▶ Work required:
Print the line containing "Toggle the Magic Line legend entry" and every line after it exactly as written, through the end of the records.
*** Dataset Section Begins ***
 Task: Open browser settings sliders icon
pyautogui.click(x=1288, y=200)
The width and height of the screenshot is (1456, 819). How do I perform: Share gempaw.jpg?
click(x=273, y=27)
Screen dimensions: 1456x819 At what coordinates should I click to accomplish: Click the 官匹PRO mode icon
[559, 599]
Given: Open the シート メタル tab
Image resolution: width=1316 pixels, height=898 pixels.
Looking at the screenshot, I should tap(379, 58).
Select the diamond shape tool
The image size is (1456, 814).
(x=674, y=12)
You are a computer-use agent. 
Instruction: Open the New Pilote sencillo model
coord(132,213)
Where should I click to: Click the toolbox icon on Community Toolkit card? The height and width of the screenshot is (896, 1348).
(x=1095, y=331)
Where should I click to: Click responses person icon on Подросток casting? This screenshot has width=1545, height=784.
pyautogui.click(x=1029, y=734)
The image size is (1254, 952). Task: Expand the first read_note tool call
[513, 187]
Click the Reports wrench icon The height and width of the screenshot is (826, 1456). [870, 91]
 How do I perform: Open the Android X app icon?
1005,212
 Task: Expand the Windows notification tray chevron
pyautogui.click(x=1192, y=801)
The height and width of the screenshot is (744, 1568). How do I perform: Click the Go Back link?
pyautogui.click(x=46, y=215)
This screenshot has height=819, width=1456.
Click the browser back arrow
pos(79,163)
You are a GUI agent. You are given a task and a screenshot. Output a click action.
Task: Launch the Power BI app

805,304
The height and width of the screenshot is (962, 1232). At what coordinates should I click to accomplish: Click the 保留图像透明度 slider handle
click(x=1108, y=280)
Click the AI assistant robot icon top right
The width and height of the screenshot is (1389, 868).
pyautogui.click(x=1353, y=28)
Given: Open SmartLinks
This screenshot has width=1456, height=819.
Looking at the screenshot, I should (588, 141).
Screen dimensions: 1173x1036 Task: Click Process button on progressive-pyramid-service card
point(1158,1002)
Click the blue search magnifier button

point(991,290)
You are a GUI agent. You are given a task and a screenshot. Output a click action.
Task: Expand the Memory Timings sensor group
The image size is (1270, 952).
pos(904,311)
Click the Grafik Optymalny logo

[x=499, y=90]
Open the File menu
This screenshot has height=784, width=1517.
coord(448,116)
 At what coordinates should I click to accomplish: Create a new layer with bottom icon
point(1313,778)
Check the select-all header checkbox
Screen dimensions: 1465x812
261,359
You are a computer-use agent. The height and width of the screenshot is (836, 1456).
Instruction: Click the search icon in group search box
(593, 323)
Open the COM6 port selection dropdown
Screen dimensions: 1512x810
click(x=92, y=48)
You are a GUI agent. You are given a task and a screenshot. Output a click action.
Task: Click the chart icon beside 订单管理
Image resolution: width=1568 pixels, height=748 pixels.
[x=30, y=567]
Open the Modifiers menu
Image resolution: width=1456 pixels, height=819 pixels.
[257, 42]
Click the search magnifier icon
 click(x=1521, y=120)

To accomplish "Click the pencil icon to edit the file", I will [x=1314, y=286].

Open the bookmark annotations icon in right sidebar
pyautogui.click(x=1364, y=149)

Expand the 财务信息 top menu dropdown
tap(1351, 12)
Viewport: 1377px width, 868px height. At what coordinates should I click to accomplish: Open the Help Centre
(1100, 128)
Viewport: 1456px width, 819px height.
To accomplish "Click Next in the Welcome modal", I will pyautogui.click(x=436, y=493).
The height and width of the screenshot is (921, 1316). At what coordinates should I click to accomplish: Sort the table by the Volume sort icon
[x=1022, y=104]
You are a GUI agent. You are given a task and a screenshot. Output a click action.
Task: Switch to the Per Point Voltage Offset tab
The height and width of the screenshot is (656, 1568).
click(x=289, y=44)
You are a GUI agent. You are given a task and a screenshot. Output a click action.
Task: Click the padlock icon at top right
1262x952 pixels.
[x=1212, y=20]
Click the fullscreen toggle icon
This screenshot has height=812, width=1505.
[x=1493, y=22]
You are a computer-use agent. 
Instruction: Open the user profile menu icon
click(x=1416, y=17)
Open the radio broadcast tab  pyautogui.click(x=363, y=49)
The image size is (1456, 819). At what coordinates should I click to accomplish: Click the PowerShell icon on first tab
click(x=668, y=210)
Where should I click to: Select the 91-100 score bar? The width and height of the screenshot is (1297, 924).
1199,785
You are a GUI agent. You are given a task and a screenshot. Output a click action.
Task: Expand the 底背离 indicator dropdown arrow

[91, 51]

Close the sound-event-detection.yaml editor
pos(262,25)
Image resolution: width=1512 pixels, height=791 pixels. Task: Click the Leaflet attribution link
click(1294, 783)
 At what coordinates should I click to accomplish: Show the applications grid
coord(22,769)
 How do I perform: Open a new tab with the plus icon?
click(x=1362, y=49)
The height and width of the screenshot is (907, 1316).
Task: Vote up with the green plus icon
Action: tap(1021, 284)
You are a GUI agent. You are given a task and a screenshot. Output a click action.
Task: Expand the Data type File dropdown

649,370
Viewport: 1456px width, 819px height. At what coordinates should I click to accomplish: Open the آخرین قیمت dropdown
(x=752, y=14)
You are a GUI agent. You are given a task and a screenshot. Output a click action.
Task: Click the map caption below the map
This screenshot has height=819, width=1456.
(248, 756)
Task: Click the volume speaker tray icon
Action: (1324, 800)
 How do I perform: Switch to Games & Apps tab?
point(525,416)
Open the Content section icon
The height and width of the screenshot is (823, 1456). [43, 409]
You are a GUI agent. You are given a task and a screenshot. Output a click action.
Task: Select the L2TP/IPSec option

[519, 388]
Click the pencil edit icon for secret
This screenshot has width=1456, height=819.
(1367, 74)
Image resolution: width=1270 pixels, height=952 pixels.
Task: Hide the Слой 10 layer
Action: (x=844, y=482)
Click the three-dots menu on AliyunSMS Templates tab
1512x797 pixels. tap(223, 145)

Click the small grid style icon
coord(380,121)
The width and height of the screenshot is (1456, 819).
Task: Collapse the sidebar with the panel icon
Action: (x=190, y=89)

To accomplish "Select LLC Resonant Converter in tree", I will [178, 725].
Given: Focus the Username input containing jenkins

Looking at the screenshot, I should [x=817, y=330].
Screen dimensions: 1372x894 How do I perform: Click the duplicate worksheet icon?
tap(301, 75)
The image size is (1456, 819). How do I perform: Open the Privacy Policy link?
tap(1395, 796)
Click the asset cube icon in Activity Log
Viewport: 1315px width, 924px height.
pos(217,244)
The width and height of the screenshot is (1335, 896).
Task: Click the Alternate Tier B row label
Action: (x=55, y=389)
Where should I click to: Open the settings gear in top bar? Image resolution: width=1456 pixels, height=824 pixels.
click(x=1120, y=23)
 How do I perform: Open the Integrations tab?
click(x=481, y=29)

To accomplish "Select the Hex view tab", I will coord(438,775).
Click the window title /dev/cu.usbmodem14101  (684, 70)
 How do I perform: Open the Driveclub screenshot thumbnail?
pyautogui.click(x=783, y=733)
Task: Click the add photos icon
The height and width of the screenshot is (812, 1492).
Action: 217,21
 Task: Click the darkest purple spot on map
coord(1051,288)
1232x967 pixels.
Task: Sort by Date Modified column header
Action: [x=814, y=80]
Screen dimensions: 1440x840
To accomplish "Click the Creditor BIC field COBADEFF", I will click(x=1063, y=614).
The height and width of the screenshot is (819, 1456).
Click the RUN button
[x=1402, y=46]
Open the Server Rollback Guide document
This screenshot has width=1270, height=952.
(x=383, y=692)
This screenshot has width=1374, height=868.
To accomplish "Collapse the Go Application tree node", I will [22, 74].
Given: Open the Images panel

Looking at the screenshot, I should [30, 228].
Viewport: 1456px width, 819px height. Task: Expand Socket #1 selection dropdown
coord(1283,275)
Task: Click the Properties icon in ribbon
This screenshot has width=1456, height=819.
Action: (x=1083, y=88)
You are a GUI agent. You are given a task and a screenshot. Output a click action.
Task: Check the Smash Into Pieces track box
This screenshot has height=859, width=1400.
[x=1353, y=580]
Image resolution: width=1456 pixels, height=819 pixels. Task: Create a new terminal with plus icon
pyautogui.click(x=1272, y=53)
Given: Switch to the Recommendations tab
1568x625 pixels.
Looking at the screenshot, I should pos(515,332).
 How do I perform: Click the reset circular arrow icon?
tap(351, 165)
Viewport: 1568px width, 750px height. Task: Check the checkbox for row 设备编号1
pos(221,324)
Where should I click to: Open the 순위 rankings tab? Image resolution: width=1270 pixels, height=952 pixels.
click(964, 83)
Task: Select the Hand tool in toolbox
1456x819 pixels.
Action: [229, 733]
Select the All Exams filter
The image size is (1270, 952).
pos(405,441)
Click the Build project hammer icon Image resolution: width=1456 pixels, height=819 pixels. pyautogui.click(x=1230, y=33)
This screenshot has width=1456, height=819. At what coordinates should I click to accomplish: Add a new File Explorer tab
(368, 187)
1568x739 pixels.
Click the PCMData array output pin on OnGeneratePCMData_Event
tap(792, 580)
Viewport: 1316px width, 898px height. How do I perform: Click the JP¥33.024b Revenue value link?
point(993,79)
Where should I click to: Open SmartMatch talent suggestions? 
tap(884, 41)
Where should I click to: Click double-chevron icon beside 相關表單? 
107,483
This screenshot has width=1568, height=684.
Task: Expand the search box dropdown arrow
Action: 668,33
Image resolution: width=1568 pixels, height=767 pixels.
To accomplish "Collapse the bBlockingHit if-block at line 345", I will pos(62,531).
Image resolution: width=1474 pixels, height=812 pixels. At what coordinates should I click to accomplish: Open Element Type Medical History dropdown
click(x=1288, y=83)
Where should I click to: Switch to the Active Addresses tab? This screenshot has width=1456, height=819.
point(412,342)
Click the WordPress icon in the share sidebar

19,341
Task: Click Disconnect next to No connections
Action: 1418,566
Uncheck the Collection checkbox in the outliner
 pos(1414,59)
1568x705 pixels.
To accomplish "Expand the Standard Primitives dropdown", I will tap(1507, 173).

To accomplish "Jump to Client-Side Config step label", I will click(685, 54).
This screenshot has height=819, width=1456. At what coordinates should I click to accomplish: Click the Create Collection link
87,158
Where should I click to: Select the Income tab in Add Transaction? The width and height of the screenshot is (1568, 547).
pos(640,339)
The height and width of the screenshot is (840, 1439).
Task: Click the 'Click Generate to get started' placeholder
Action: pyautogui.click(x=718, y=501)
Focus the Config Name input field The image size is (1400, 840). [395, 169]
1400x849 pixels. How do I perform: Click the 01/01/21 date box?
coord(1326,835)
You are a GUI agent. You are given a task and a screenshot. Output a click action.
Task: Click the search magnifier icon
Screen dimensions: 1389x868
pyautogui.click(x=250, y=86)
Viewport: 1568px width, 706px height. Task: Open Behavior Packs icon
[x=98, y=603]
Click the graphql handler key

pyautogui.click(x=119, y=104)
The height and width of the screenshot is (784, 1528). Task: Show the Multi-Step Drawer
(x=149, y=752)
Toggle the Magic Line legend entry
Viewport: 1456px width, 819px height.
*** Dataset Section Ends ***
▶ Task result:
Toggle the Magic Line legend entry
Viewport: 1456px width, 819px height.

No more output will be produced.